As I have previously pointed out to both the company and other stockholders, National Bankshares (Nasdaq:NKSH) has too much capital.
Obviously, all banks need a certain amount of capital and having a little extra, particularly if a bank has strong growth prospects, is generally pretty desirable. However, with capital, just like many other things, more of a good thing is not necessarily better and too much of a good thing can be bad. When a bank has more extra capital than it needs to support reasonably achievable future growth, that excess capital becomes a drag on returns. In addition, to the extent that the market does not believe that a bank is likely to deploy its excess capital in a reasonable time frame, it becomes a drag on valuation.
From a corporate finance perspective, there is obviously a cost of equity, or a level of return on equity that stockholders expect in return for putting capital at risk. Having more equity doesn’t lower its theoretical cost, but it does lower the return on that equity (where return on equity is earnings divided by equity, more equity means lower returns). As a result, over capitalized banks, like National Bankshares (who reported a return on average equity for 1Q18 of 8.85%, despite, according to Bloomberg, having a cost of equity of 9.0%), often fail to “earn” their cost of equity.
As a matter of stewardship, hoarding excess capital is hardly either optimal or admirable. Stockpiling capital beyond that which is reasonably required (by regulators, as a buffer thereon and to support realistic growth) benefits no one, least of all stockholders, and to the extent that it cannot be deployed, should be returned.
Leaving aside banks with either strong growth prospects or anticipated near term losses, why would a bank operate with capital levels well in excess of accepted norms? There could be a number of reasons, none of which are particularly compelling.

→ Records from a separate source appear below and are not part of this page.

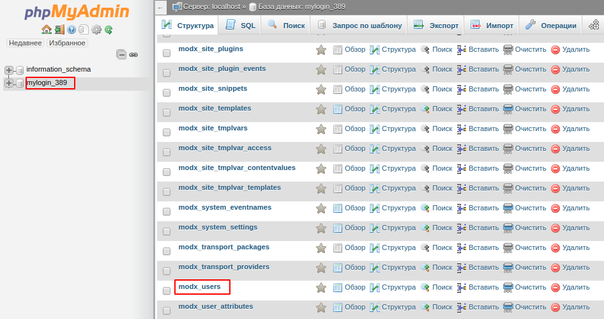Open the phpMyAdmin documentation help icon
This screenshot has height=319, width=604.
(72, 29)
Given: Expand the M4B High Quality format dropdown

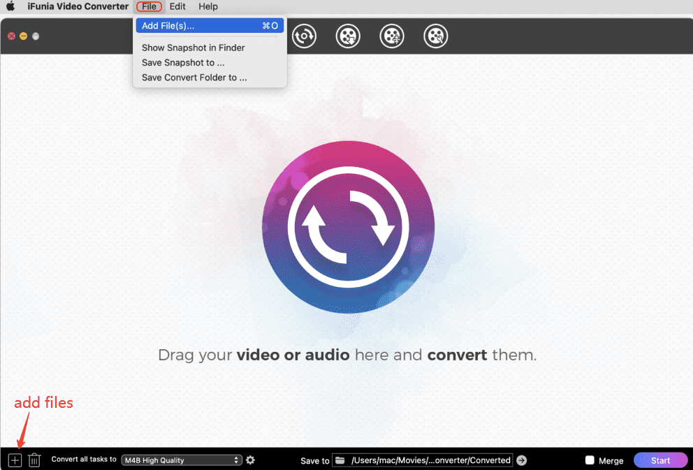Looking at the screenshot, I should 181,460.
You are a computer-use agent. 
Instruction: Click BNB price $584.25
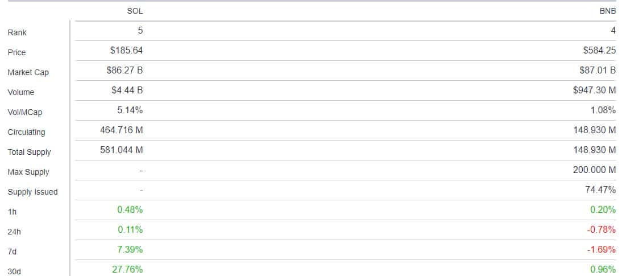point(599,51)
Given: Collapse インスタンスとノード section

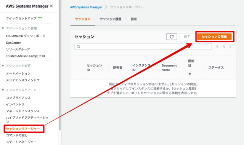Looking at the screenshot, I should pos(3,90).
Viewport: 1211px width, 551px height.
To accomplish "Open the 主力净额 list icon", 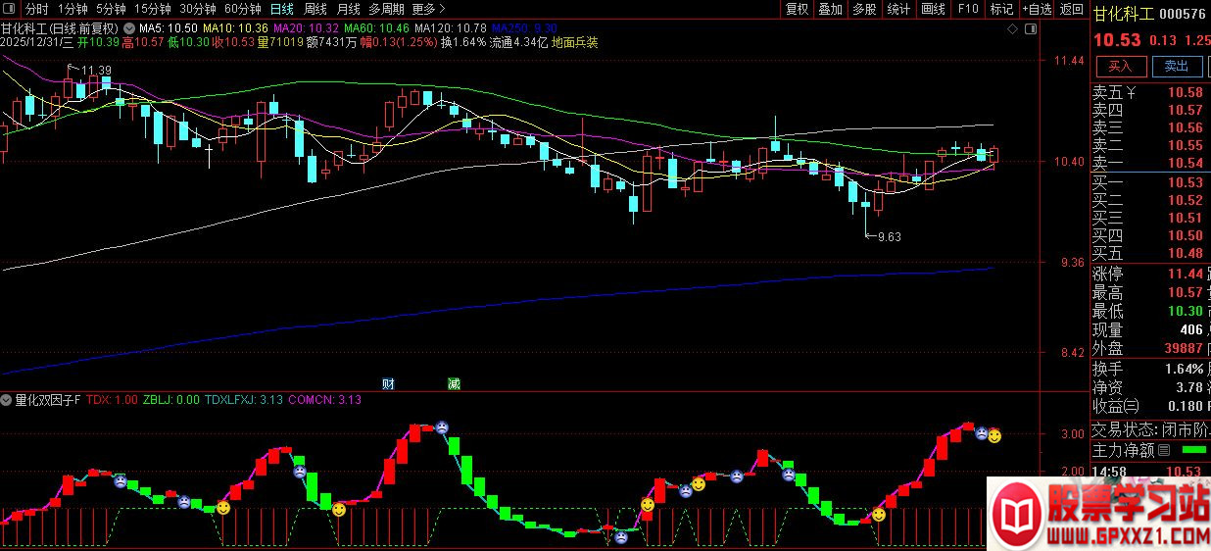I will (1164, 451).
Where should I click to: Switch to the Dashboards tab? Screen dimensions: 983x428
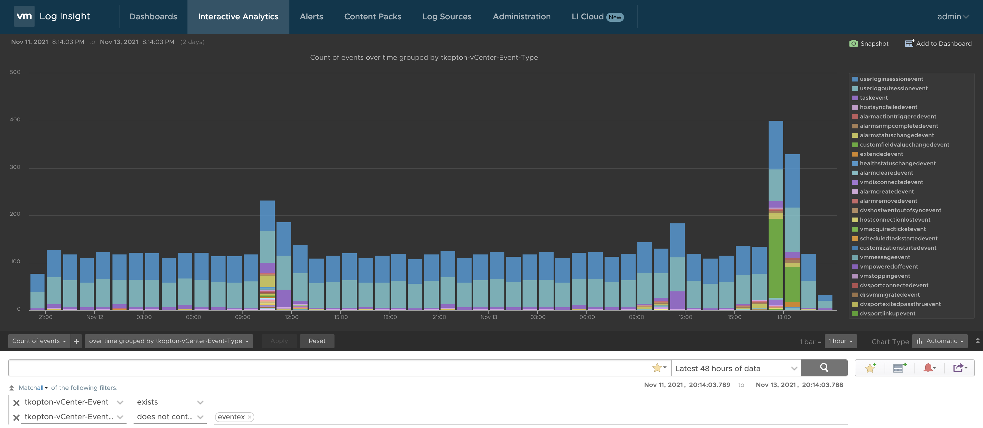tap(153, 17)
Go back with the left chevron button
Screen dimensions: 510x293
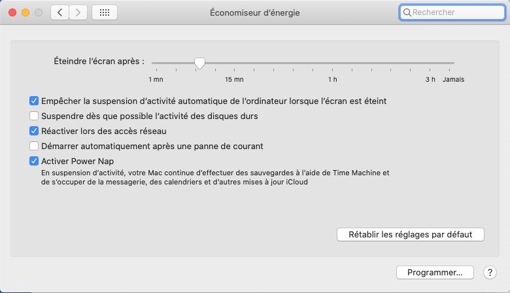click(x=60, y=12)
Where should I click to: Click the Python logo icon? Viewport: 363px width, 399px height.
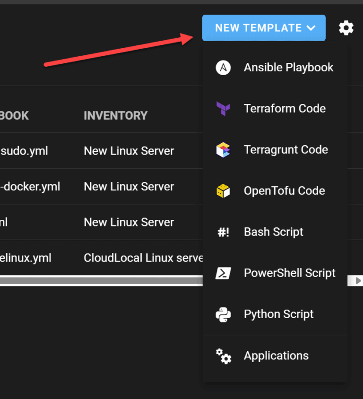click(223, 314)
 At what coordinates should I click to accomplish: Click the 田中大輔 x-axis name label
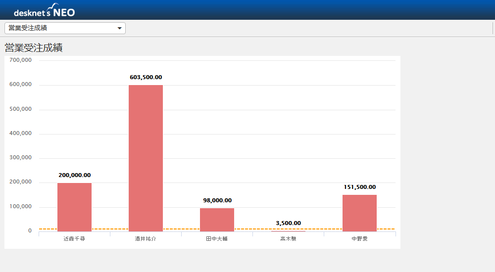217,239
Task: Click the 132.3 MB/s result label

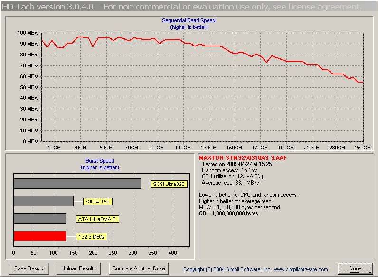Action: click(x=92, y=236)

Perhaps a management team views excessive capital levels as a mark of achievement, particularly if the capital is generated through retained earnings. Strong and sustained earnings are obviously a good thing, but should then be either reinvested in the business or distributed to stockholders. Taking a miserly approach to earnings and hoarding them as underutilized and excessive capital benefits no one and reflects negatively on the management team that was so successful in originally producing the earnings.
Maybe a management team has some nebulous and ill-defined dread of an economic downturn or other potential events or circumstances that might cause significant credit issues. Conservative views on credit and risk taking are obviously pretty common in banking and not necessarily a bad thing, but those views are better expressed through modifying underwriting standards and other business practices to reflect low risk tolerances and appetites as well as robust (to the extent permitted by auditors) loan loss reserves. A large “catch all” capital buffer in excess of current norms is just an excuse for poor and/or lazy risk management.
Of course, a management team might be holding out hopes of future opportunities to deploy capital, whether through organic growth or acquisitions. Clearly, in an ideal world, banks with significant levels of excess capital would be able to find new or greater avenues for growth—acquisition targets, new business lines, geographic expansion, greater market penetration, etc—but management teams should be realistic in their assessment of their prospects. Rarely does a bank with a history negligible growth and no recent acquisitions reverse those trends (successfully) overnight. Rather, banks with more capital than growth opportunities should heed Jamie Dimon’s advice and return the excess to stockholders who can put it to a “higher and better use.”
However, I think that there is another reason why a bank might operate with excessive capital levels that is both less likely to be acknowledged and significantly less defensible—to deter potential suitors. Significant amounts of excess capital not only mask the true earnings power of a bank, but it can also provide a convenient obstacle to a sale. Conventional wisdom holds that acquirers will not pay a premium on excess capital, on the theory that each dollar of excess capital is properly worth one dollar, so it is harder for a buyer to pay a meaningful premium for a bank that has a large amount of excess capital.
However, given the significant expansion of many banks’ price to tangible book value (“TBV”) multiples, particularly since the fall of 2016, the merger math for buying an overcapitalized bank has gotten significantly better. Since most overcapitalized banks trade a lower price to TBV multiple (because they have a lot of tangible book value) relative to would be acquirers, such deals could be expected to accretive to tangible book value. While I am not a big fan of judging bank mergers by whether they are accretive or dilutive to TBV (and if dilutive, how long it will take the acquirer to “earn back” the dilution), it is clearly important to the broader market.
Turning back to National Bankshares, as of June 12, 2018, they are trading for around 1.8x TBV. Given that there are a number of obvious buyers trading north of 2.5x TBV, I would imagine that many of these potential buyers might be able to pay a market standard premium for National Bankshares and still be able to announce to investors that the transaction is accretive to tangible book value. I would also imagine that any buyer would also then, after the closing, use National Bankshares’ excess capital to buy back their own stock, likely improving earnings per share, return on equity and, presumably, their own stock price.